* _Brief A_:
Copy the part of the project README starting at "Model Wrappers allows" and ending at "in their folder.", renaming "project folders" to "project directories".
* _Brief B_:
According to the project README, why are Convolutional Neural Networks combined with encoder-based models in some examples? Answer in one to three sentences.

* _Excerpt provided_:

● ● ● ● ●

Native Language Identification and Author Profiling

This project focuses on Native Language Identification and Author Profiling from English text. Its main method is raw transformer-based encoders, however in some examples it leverages Convolutional Neural Networks (CNNs) alongside encoder-based models in a hybrid architecture to capture both local patterns and global contextual features. The system is designed to analyze linguistic traits and writing style, enabling accurate prediction of an author’s native language, age, gender and other traits. It serves as a approachable framework for training, and later, experimenting with fined tuned models on set classification tasks.

Project Structure

.
├── App/                   # How to run it yourself in a Nutshell
│   └── ... 
├── Assets/                # Images, Screenshots, Scripts used to plot data
│   └── ... 
├── Testing/               # Evaluation scripts, notebooks, and test runs of models
│   └── ... 
├── Training/              # Everything related to model training
│   └── ... 
└── README.md

App

App/
├── ModelWrapper/      # Classes for easy loading and running different models
└── RunModels/         # Notebooks that allow you to play around with model predictions

Model Wrappers allows for quick loading of models from the project folders.
Models have to be firstly trained by running their corresponding training script in their folder.

● ● ● ● ●

[Items listed in a dataset]
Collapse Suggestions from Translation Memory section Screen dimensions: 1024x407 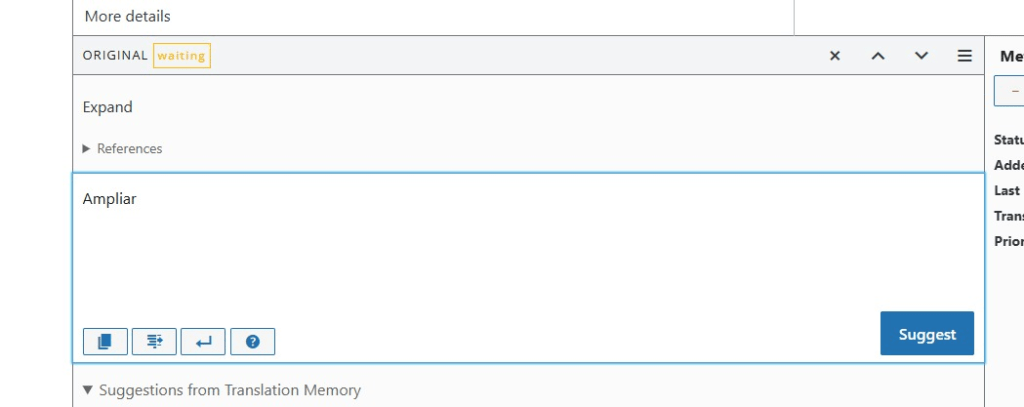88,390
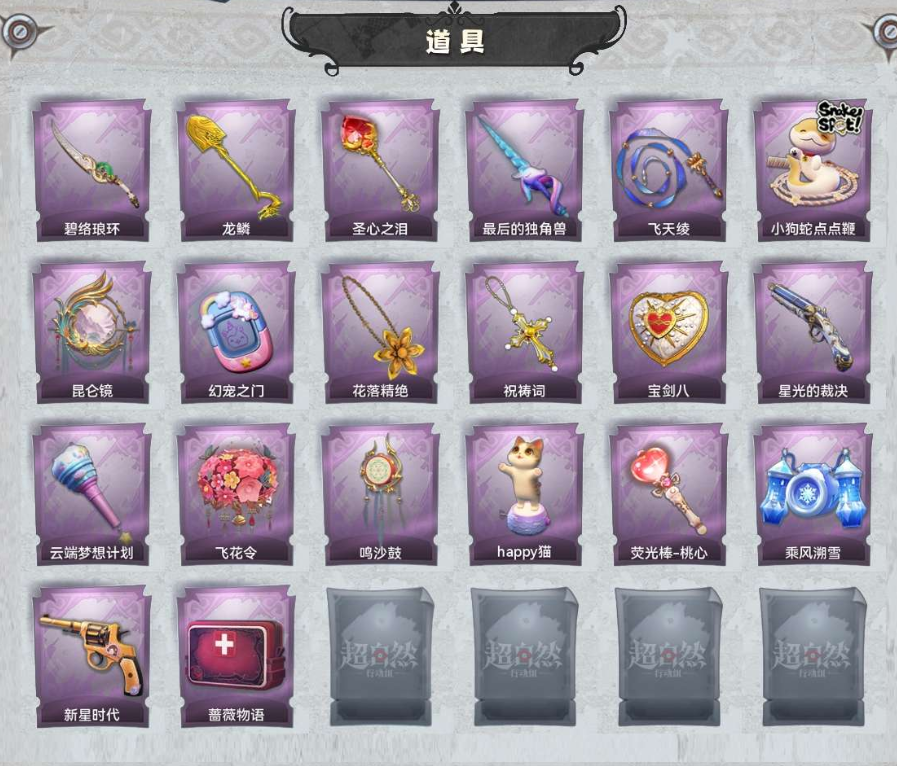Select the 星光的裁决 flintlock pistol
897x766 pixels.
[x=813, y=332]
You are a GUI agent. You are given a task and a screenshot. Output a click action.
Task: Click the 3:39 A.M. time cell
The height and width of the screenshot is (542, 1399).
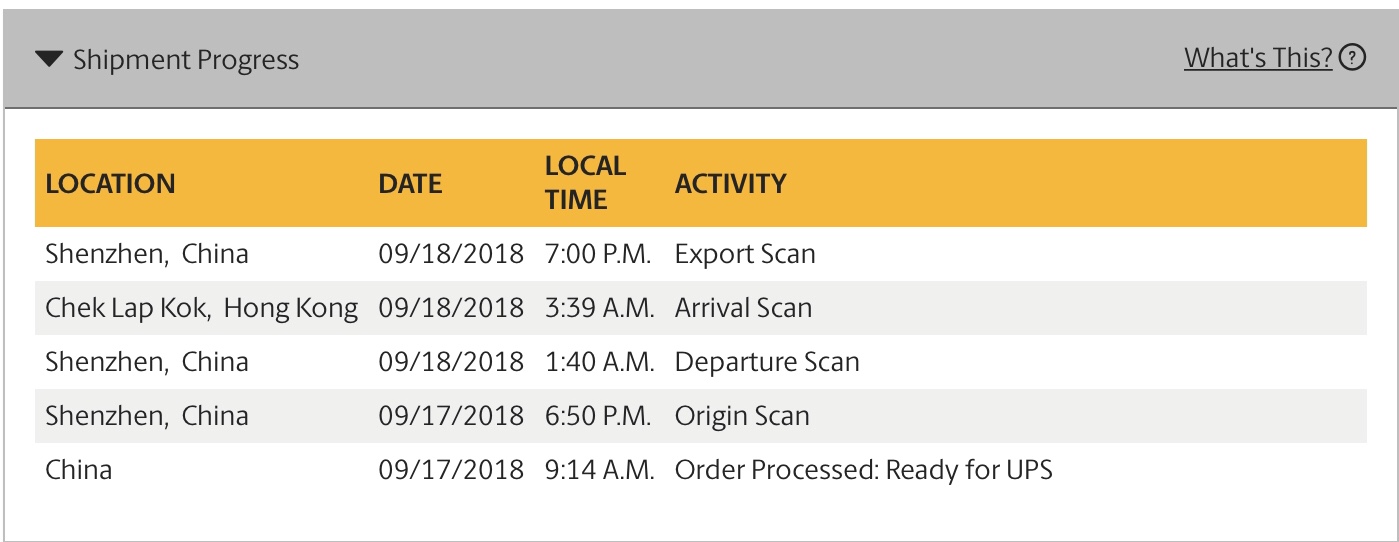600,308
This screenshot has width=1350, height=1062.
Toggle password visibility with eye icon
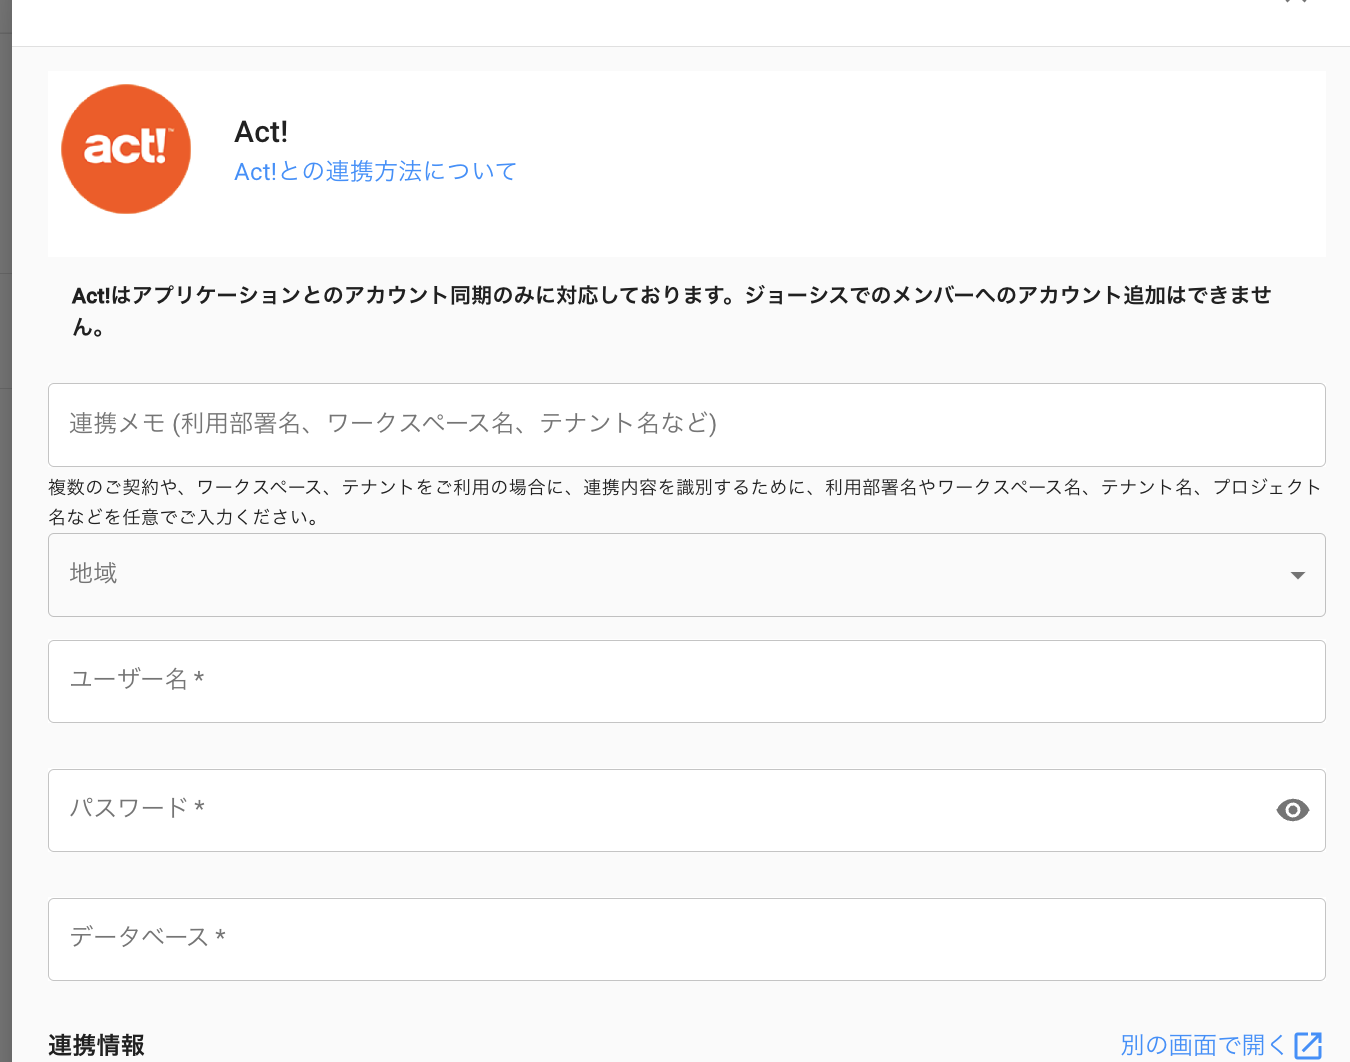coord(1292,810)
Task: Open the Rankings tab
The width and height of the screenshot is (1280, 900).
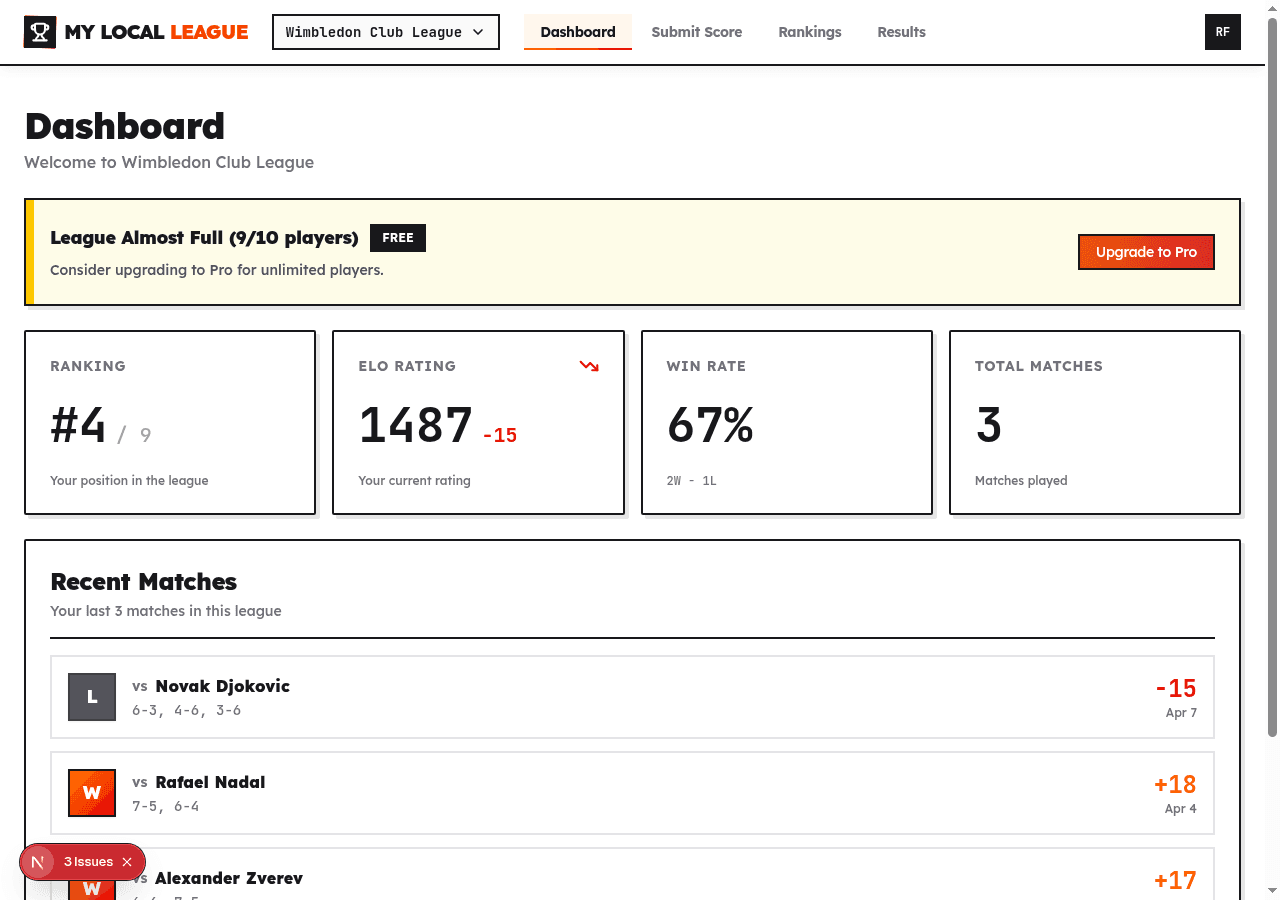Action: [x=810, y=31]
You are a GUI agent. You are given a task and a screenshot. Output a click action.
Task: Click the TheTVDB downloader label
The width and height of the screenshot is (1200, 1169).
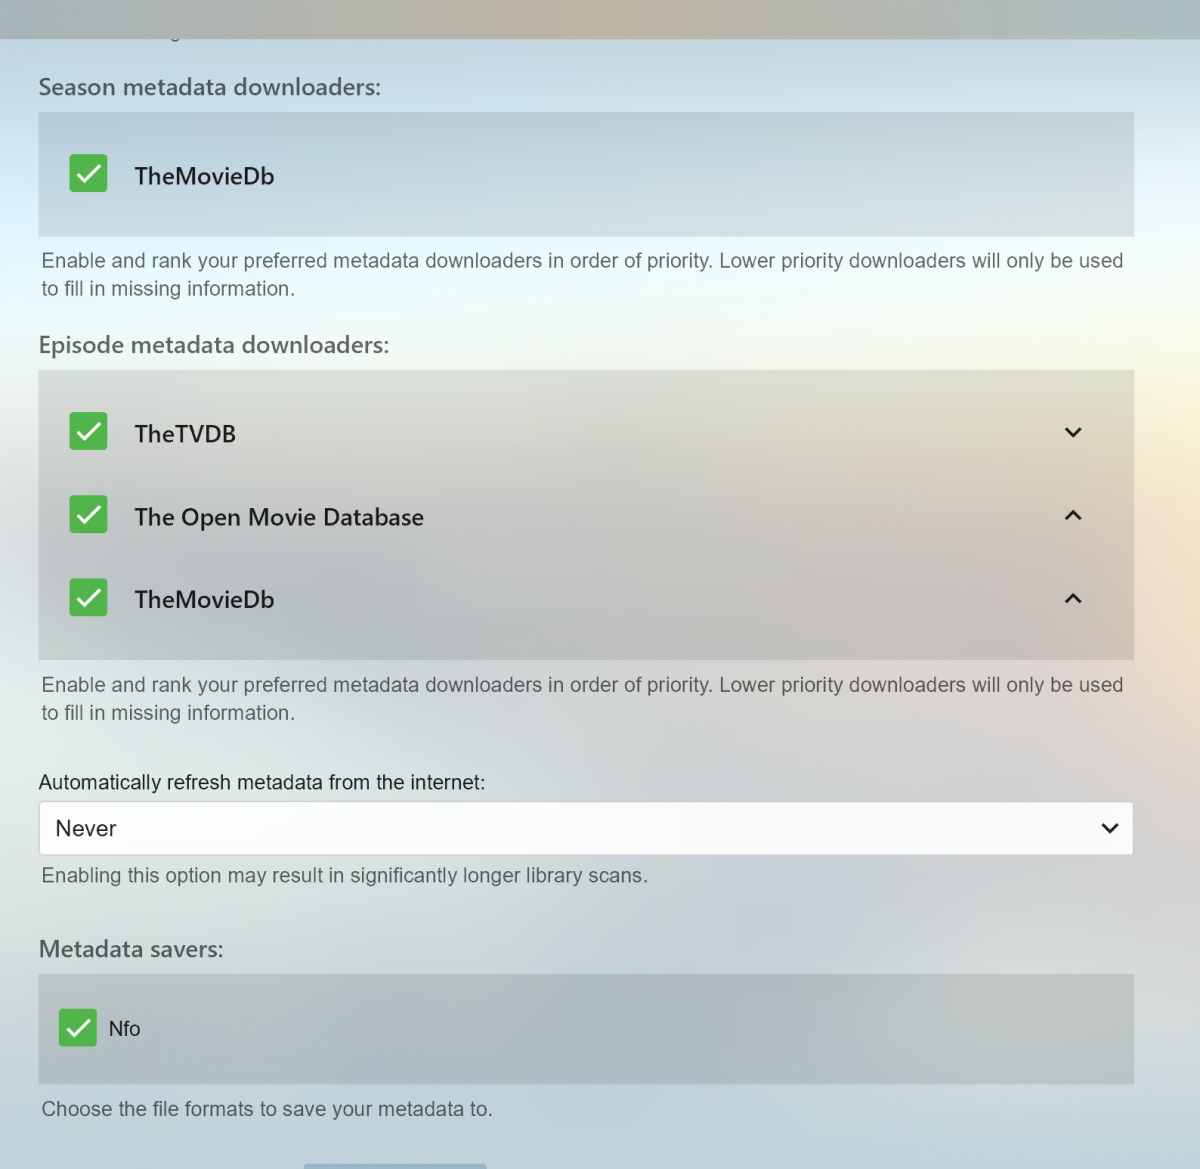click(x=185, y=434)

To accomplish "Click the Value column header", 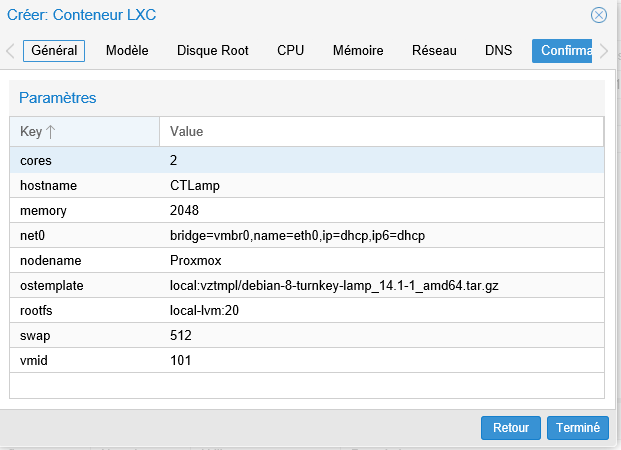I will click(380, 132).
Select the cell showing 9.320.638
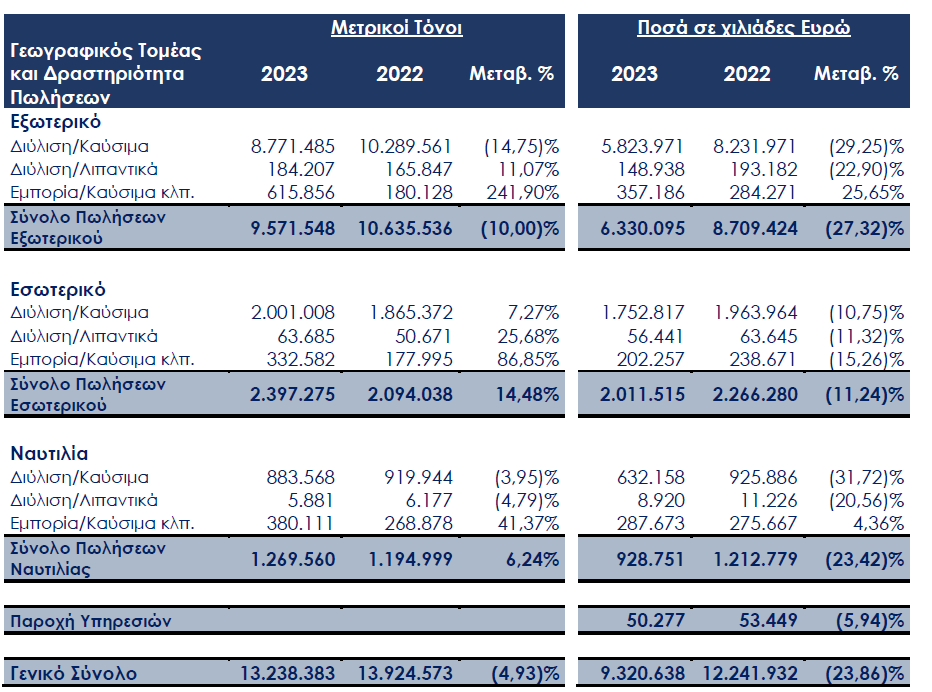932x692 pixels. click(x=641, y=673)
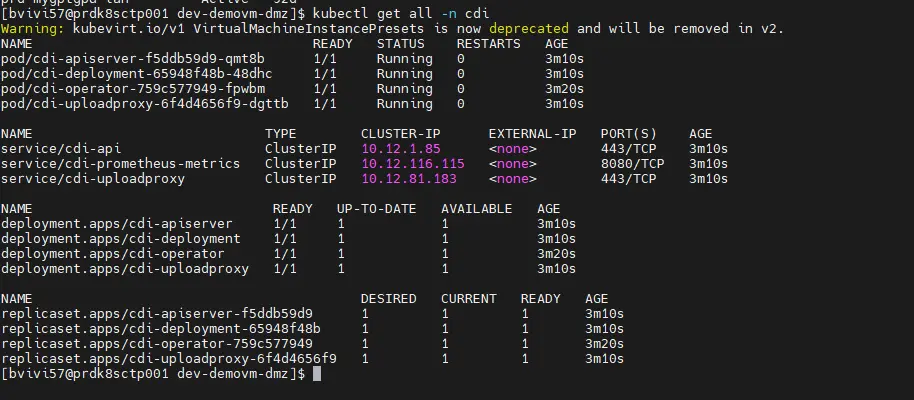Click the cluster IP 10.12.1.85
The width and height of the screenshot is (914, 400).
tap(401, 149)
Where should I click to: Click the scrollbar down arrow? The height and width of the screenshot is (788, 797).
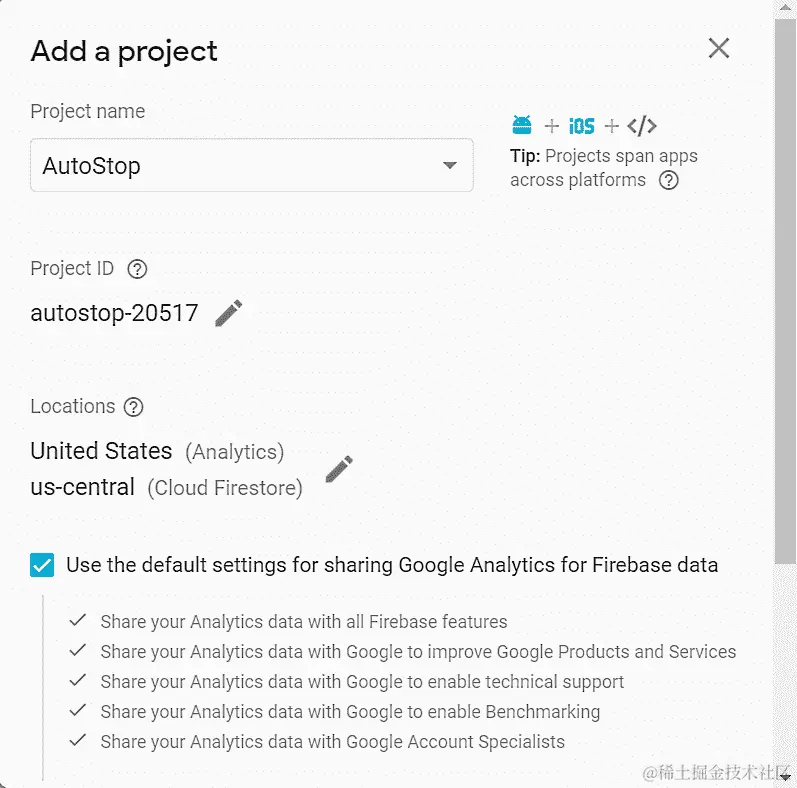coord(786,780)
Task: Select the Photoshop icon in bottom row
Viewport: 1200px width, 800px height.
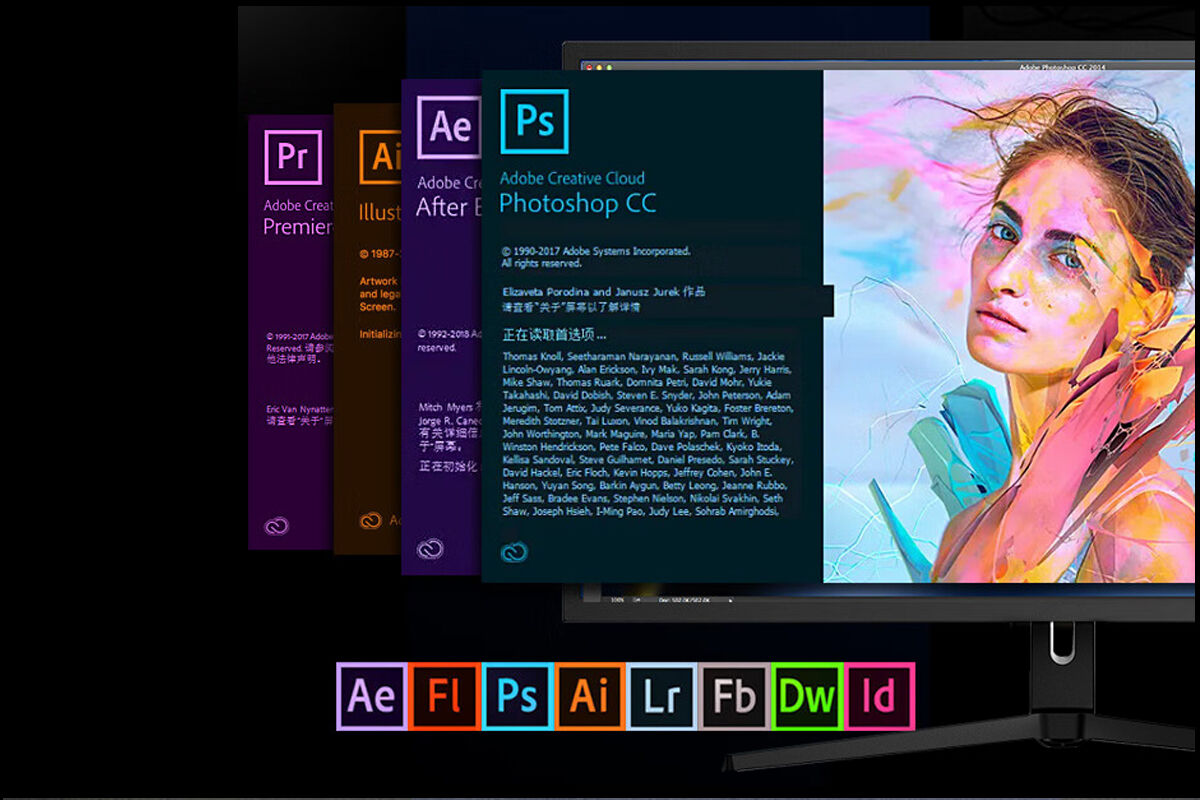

● ● ● ● ●

* _Expected answer A_:
Model Wrappers allows for quick loading of models from the project directories.
Models have to be firstly trained by running their corresponding training script in their folder.

* _Expected answer B_:
In some examples, the project pairs CNNs with encoder-based models in a hybrid architecture. This lets it capture both local patterns and global contextual features.